Extrait du texte:
****************************************

Le 16/09/2022 à 09h36

Dans un article publié sur son site ce jeudi 15 septembre 2022, sous le titre «L’ombre portée de l’Algérie sur une Tunisie fragilisée», le quotidien français «Le Monde» revient sur la crise diplomatique qui a éclaté au grand jour entre Rabat et Tunis, suite à l’accueil inattendu, réservé par le président tunisien, Kaïs Saïed, au chef des séparatistes du Polisario, Brahim Ghali, lors du récent TICAD 8, ou sommet nippo-africain, réuni à Tunis le 26 août dernier.

Cette «crise diplomatique entre Rabat et Tunis», écrit le journal français, «se nourrit de l’emprise croissante d’Alger sur son petit voisin oriental en quasi-banqueroute financière». Tout est dit: le régime algérien profite à fond de la crise économique qui sévit en Tunisie, doublée d’une crise politique sans issue, pour lui acheter son nouveau positionnement sur le dossier du Sahara, quitte à créer une nouvelle fissure dans le fragile édifice maghrébin.

La colère marocaine contre le président tunisien «est vouée à durer, jetant une ombre sur les équilibres stratégiques d’un Maghreb à la stabilité déjà fragilisée par la fracture algéro-marocaine», explique «Le Monde», puisque le président tunisien, aux yeux de Rabat, a franchi «la ligne rouge des convenances diplomatiques en accordant un accueil digne d’un chef d’Etat» à Benbatouche, le chef des séparatistes du Polisario.

«Le Monde» ajoute que cette erreur protocolaire est qualifiée d’«attitude hostile et préjudiciable» par Rabat qui a immédiatement rappelé son ambassadeur à Tunis, alors que l’accord de libre-échange qui lie les deux pays maghrébins depuis bientôt un quart de siècle, et qui profite beaucoup plus à la Tunisie qu’au Maroc, risque d’être suspendu.

L’heure n’est donc pas à l’apaisement, car le Maroc est désormais convaincu, depuis l’arrivée de Kaïs Saïed au pouvoir en 2019, que «la Tunisie a clairement perdu sa souveraineté en matière de politique étrangère… Il est clair que le régime algérien lui dicte désormais sa volonté, en tout cas sur le dossier du Sahara», explique une expert marocain en stratégie militaire, cité par «Le Monde».

****************************************

Les données:
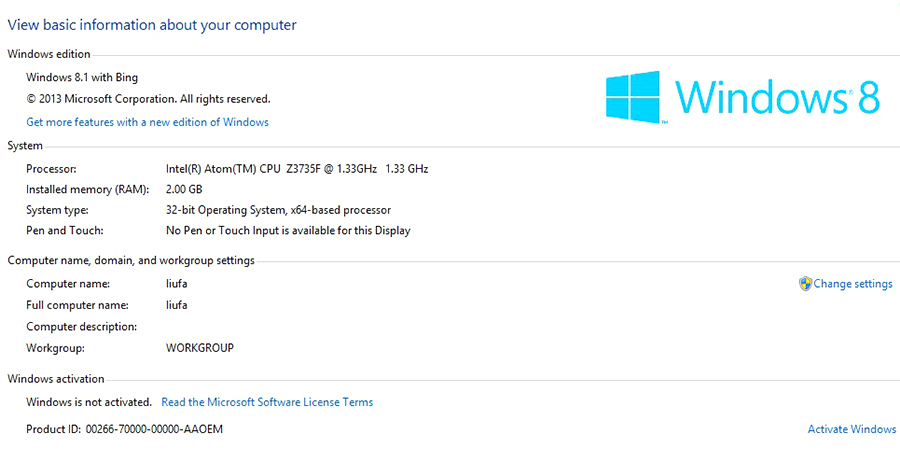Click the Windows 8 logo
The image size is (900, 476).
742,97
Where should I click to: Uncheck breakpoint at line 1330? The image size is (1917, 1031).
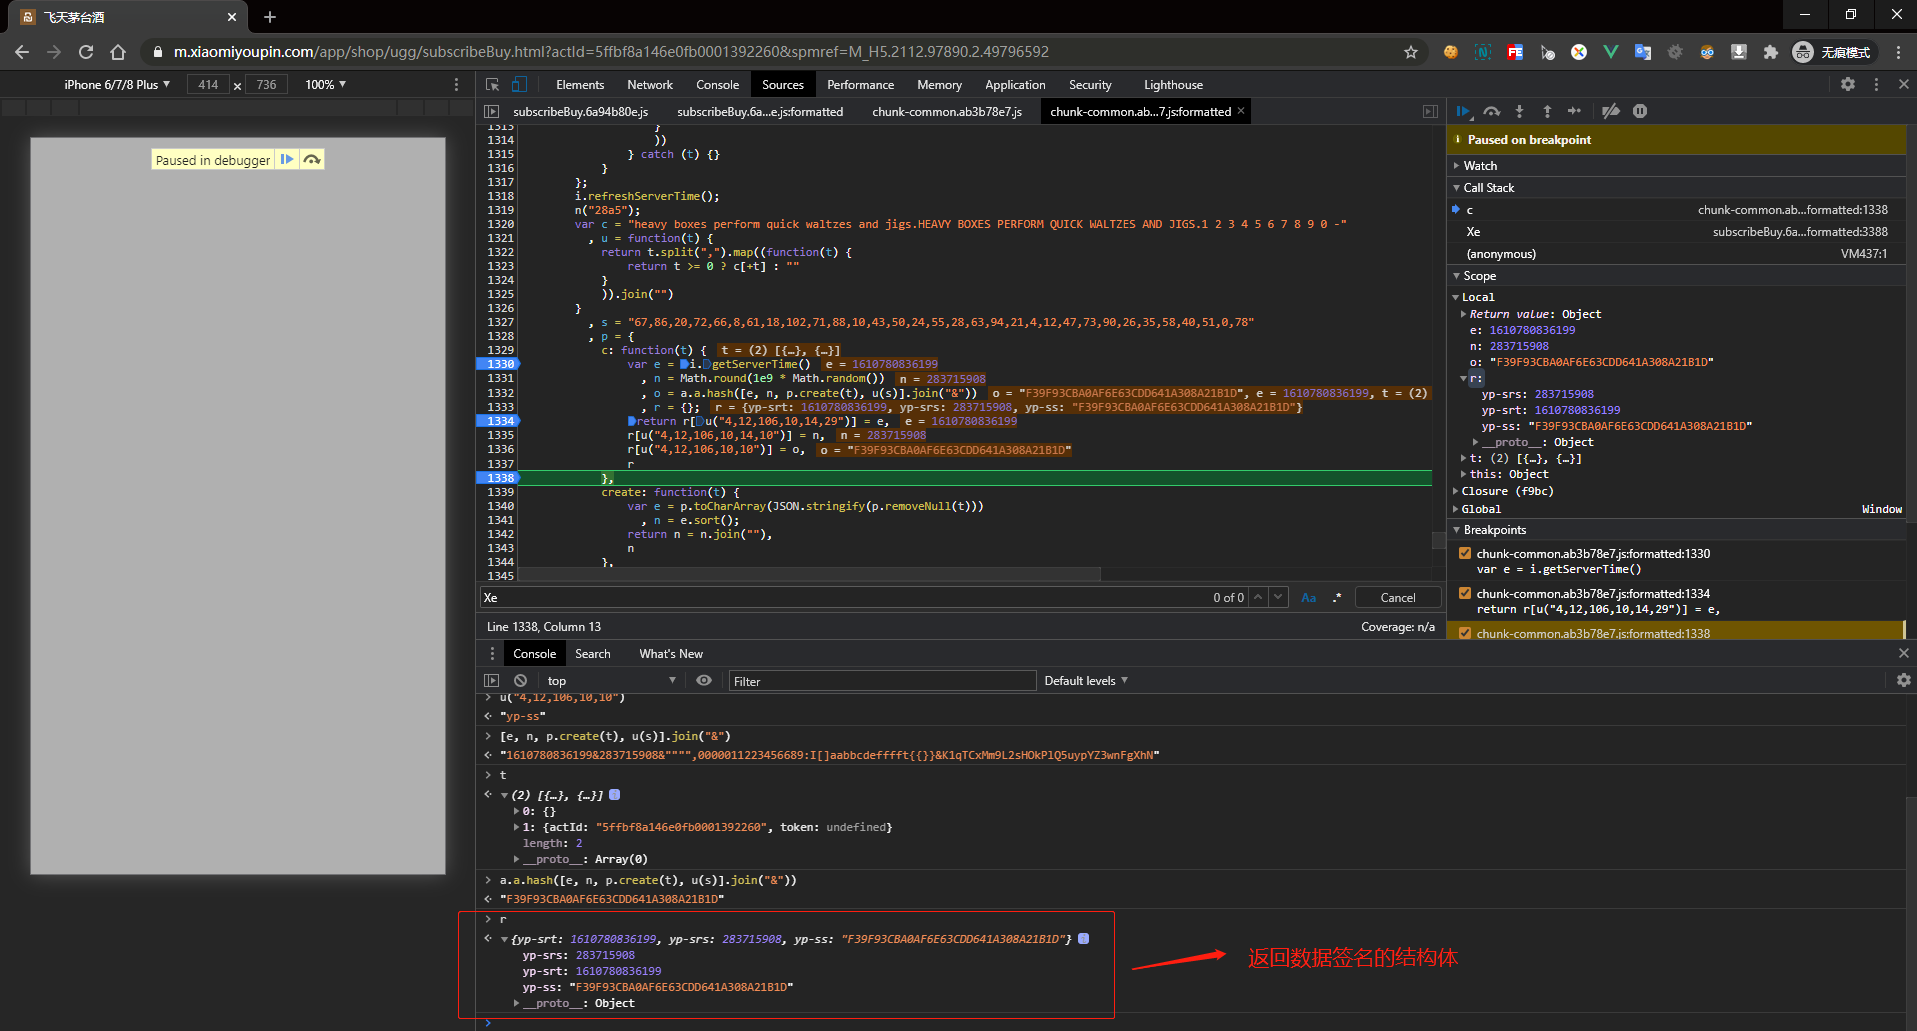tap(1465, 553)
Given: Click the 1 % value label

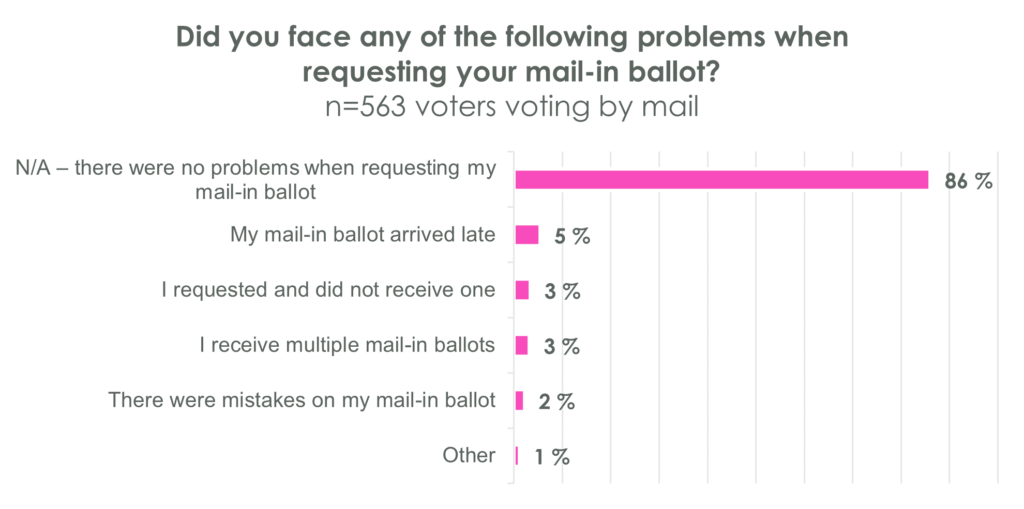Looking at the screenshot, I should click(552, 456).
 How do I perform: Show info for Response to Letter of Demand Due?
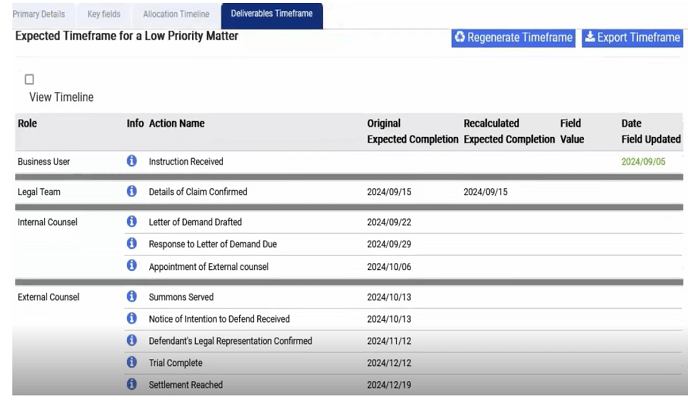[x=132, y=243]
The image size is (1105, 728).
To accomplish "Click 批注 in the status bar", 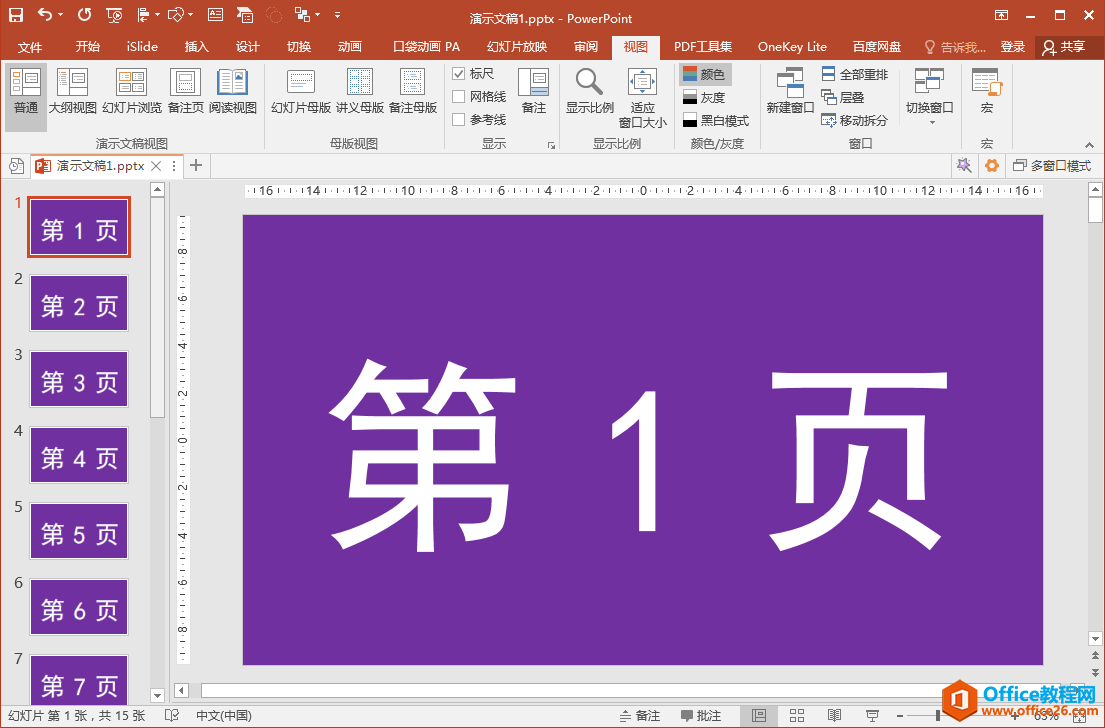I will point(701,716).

****************************************

Transcrivez le passage de l'extrait sur la crise entre Rabat et Tunis qui commence aux mots « Dans un article » et s'arrête après « 26 août dernier. ».

Résultat attendu:
Dans un article publié sur son site ce jeudi 15 septembre 2022, sous le titre «L’ombre portée de l’Algérie sur une Tunisie fragilisée», le quotidien français «Le Monde» revient sur la crise diplomatique qui a éclaté au grand jour entre Rabat et Tunis, suite à l’accueil inattendu, réservé par le président tunisien, Kaïs Saïed, au chef des séparatistes du Polisario, Brahim Ghali, lors du récent TICAD 8, ou sommet nippo-africain, réuni à Tunis le 26 août dernier.